== Segment start ==

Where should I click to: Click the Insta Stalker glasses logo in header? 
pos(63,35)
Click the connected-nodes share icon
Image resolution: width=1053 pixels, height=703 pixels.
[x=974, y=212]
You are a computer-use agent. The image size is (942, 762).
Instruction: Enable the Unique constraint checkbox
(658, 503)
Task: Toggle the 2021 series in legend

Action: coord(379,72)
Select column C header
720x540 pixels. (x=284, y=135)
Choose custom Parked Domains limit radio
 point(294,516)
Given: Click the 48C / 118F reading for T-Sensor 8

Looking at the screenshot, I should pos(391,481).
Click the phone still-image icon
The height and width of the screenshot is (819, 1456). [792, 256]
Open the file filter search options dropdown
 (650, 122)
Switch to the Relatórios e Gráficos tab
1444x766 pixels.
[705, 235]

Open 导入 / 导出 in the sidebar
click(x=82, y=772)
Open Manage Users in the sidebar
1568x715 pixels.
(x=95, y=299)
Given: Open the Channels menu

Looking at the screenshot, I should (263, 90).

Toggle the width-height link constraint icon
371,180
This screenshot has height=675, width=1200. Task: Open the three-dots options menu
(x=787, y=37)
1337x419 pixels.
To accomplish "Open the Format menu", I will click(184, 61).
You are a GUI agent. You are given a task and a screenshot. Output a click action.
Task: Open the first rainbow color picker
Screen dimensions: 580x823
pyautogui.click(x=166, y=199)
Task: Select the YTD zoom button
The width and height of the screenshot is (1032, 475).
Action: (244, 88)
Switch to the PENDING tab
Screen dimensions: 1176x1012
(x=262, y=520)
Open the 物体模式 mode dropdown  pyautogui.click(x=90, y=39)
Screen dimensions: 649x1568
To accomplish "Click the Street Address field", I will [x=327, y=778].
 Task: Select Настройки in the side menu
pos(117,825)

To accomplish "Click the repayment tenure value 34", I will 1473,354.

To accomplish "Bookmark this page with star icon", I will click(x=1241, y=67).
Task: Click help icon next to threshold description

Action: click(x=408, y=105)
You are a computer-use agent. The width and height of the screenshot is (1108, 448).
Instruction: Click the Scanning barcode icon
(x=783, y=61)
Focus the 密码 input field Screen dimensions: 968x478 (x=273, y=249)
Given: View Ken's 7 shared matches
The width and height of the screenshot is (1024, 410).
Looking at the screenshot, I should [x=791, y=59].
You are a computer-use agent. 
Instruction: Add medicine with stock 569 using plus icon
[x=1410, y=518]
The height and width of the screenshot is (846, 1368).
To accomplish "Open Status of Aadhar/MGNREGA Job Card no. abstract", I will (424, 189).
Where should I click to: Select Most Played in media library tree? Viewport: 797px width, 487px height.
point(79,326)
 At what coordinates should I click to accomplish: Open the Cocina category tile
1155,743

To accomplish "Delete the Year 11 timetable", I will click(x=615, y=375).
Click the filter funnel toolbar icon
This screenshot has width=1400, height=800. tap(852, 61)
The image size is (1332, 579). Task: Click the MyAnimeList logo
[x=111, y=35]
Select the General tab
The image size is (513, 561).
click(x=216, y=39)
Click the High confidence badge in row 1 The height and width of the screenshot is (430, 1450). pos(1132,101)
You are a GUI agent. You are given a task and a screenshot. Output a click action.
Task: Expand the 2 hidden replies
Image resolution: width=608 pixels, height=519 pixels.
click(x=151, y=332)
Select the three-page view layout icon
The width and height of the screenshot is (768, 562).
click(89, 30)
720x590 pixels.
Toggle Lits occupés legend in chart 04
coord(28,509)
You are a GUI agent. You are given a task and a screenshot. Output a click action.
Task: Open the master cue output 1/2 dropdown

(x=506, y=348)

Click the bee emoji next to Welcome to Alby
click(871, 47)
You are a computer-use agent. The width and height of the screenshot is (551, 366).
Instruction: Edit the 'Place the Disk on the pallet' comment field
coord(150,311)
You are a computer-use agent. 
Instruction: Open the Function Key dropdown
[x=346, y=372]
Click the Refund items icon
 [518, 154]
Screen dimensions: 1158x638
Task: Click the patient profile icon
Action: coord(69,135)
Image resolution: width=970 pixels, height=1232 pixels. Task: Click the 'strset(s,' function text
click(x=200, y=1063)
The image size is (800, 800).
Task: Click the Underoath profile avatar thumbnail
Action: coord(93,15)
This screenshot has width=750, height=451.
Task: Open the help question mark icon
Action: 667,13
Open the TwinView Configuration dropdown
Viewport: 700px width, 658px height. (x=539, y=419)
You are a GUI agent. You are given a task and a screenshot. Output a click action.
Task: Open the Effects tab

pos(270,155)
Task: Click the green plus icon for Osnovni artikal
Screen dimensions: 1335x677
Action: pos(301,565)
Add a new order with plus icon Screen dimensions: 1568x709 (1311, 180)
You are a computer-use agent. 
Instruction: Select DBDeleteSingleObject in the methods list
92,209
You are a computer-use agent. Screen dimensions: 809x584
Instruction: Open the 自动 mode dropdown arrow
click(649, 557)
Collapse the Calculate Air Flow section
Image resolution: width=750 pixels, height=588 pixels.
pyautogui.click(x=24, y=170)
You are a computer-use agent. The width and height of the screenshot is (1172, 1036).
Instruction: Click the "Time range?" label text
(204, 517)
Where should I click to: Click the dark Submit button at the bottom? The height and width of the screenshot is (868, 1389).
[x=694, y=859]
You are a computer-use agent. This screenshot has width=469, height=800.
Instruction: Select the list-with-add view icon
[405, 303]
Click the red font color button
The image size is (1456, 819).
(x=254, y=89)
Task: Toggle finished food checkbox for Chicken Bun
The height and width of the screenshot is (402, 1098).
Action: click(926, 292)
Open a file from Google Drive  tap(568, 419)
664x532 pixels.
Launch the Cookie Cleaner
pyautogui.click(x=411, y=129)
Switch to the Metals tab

== Segment end ==

WHAT TO WORK ON - Go through the material above line by line and copy it exactly.

YOUR SOLUTION -
Where should I click to: Click the Insta Stalker glasses logo in header? 
pos(63,35)
Click the connected-nodes share icon
Image resolution: width=1053 pixels, height=703 pixels.
[x=974, y=212]
You are a computer-use agent. The image size is (942, 762).
Instruction: Enable the Unique constraint checkbox
(658, 503)
Task: Toggle the 2021 series in legend

Action: coord(379,72)
Select column C header
720x540 pixels. (x=284, y=135)
Choose custom Parked Domains limit radio
 point(294,516)
Given: Click the 48C / 118F reading for T-Sensor 8

Looking at the screenshot, I should pos(391,481).
Click the phone still-image icon
The height and width of the screenshot is (819, 1456). [792, 256]
Open the file filter search options dropdown
 (650, 122)
Switch to the Relatórios e Gráficos tab
1444x766 pixels.
[705, 235]

Open 导入 / 导出 in the sidebar
click(x=82, y=772)
Open Manage Users in the sidebar
1568x715 pixels.
(x=95, y=299)
Given: Open the Channels menu

Looking at the screenshot, I should (263, 90).

Toggle the width-height link constraint icon
371,180
This screenshot has height=675, width=1200. Task: Open the three-dots options menu
(x=787, y=37)
1337x419 pixels.
To accomplish "Open the Format menu", I will click(184, 61).
You are a GUI agent. You are given a task and a screenshot. Output a click action.
Task: Open the first rainbow color picker
Screen dimensions: 580x823
pyautogui.click(x=166, y=199)
Task: Select the YTD zoom button
The width and height of the screenshot is (1032, 475).
Action: (244, 88)
Switch to the PENDING tab
Screen dimensions: 1176x1012
(x=262, y=520)
Open the 物体模式 mode dropdown  pyautogui.click(x=90, y=39)
Screen dimensions: 649x1568
To accomplish "Click the Street Address field", I will [x=327, y=778].
 Task: Select Настройки in the side menu
pos(117,825)

To accomplish "Click the repayment tenure value 34", I will 1473,354.

To accomplish "Bookmark this page with star icon", I will click(x=1241, y=67).
Task: Click help icon next to threshold description

Action: click(x=408, y=105)
You are a computer-use agent. The width and height of the screenshot is (1108, 448).
Instruction: Click the Scanning barcode icon
(x=783, y=61)
Focus the 密码 input field Screen dimensions: 968x478 (x=273, y=249)
Given: View Ken's 7 shared matches
The width and height of the screenshot is (1024, 410).
Looking at the screenshot, I should [x=791, y=59].
You are a computer-use agent. 
Instruction: Add medicine with stock 569 using plus icon
[x=1410, y=518]
The height and width of the screenshot is (846, 1368).
To accomplish "Open Status of Aadhar/MGNREGA Job Card no. abstract", I will (424, 189).
Where should I click to: Select Most Played in media library tree? Viewport: 797px width, 487px height.
point(79,326)
 At what coordinates should I click to accomplish: Open the Cocina category tile
1155,743

To accomplish "Delete the Year 11 timetable", I will click(x=615, y=375).
Click the filter funnel toolbar icon
This screenshot has width=1400, height=800. tap(852, 61)
The image size is (1332, 579). Task: Click the MyAnimeList logo
[x=111, y=35]
Select the General tab
The image size is (513, 561).
click(x=216, y=39)
Click the High confidence badge in row 1 The height and width of the screenshot is (430, 1450). pos(1132,101)
You are a GUI agent. You are given a task and a screenshot. Output a click action.
Task: Expand the 2 hidden replies
Image resolution: width=608 pixels, height=519 pixels.
click(x=151, y=332)
Select the three-page view layout icon
The width and height of the screenshot is (768, 562).
click(89, 30)
720x590 pixels.
Toggle Lits occupés legend in chart 04
coord(28,509)
You are a GUI agent. You are given a task and a screenshot. Output a click action.
Task: Open the master cue output 1/2 dropdown

(x=506, y=348)

Click the bee emoji next to Welcome to Alby
click(871, 47)
You are a computer-use agent. The width and height of the screenshot is (551, 366).
Instruction: Edit the 'Place the Disk on the pallet' comment field
coord(150,311)
You are a computer-use agent. 
Instruction: Open the Function Key dropdown
[x=346, y=372]
Click the Refund items icon
 [518, 154]
Screen dimensions: 1158x638
Task: Click the patient profile icon
Action: coord(69,135)
Image resolution: width=970 pixels, height=1232 pixels. Task: Click the 'strset(s,' function text
click(x=200, y=1063)
The image size is (800, 800).
Task: Click the Underoath profile avatar thumbnail
Action: coord(93,15)
This screenshot has width=750, height=451.
Task: Open the help question mark icon
Action: 667,13
Open the TwinView Configuration dropdown
Viewport: 700px width, 658px height. (x=539, y=419)
You are a GUI agent. You are given a task and a screenshot. Output a click action.
Task: Open the Effects tab

pos(270,155)
Task: Click the green plus icon for Osnovni artikal
Screen dimensions: 1335x677
Action: pos(301,565)
Add a new order with plus icon Screen dimensions: 1568x709 (1311, 180)
You are a computer-use agent. 
Instruction: Select DBDeleteSingleObject in the methods list
92,209
You are a computer-use agent. Screen dimensions: 809x584
Instruction: Open the 自动 mode dropdown arrow
click(649, 557)
Collapse the Calculate Air Flow section
Image resolution: width=750 pixels, height=588 pixels.
pyautogui.click(x=24, y=170)
You are a computer-use agent. The width and height of the screenshot is (1172, 1036).
Instruction: Click the "Time range?" label text
(204, 517)
Where should I click to: Click the dark Submit button at the bottom? The height and width of the screenshot is (868, 1389).
[x=694, y=859]
You are a computer-use agent. This screenshot has width=469, height=800.
Instruction: Select the list-with-add view icon
[405, 303]
Click the red font color button
The image size is (1456, 819).
(x=254, y=89)
Task: Toggle finished food checkbox for Chicken Bun
The height and width of the screenshot is (402, 1098).
Action: click(926, 292)
Open a file from Google Drive  tap(568, 419)
664x532 pixels.
Launch the Cookie Cleaner
pyautogui.click(x=411, y=129)
Switch to the Metals tab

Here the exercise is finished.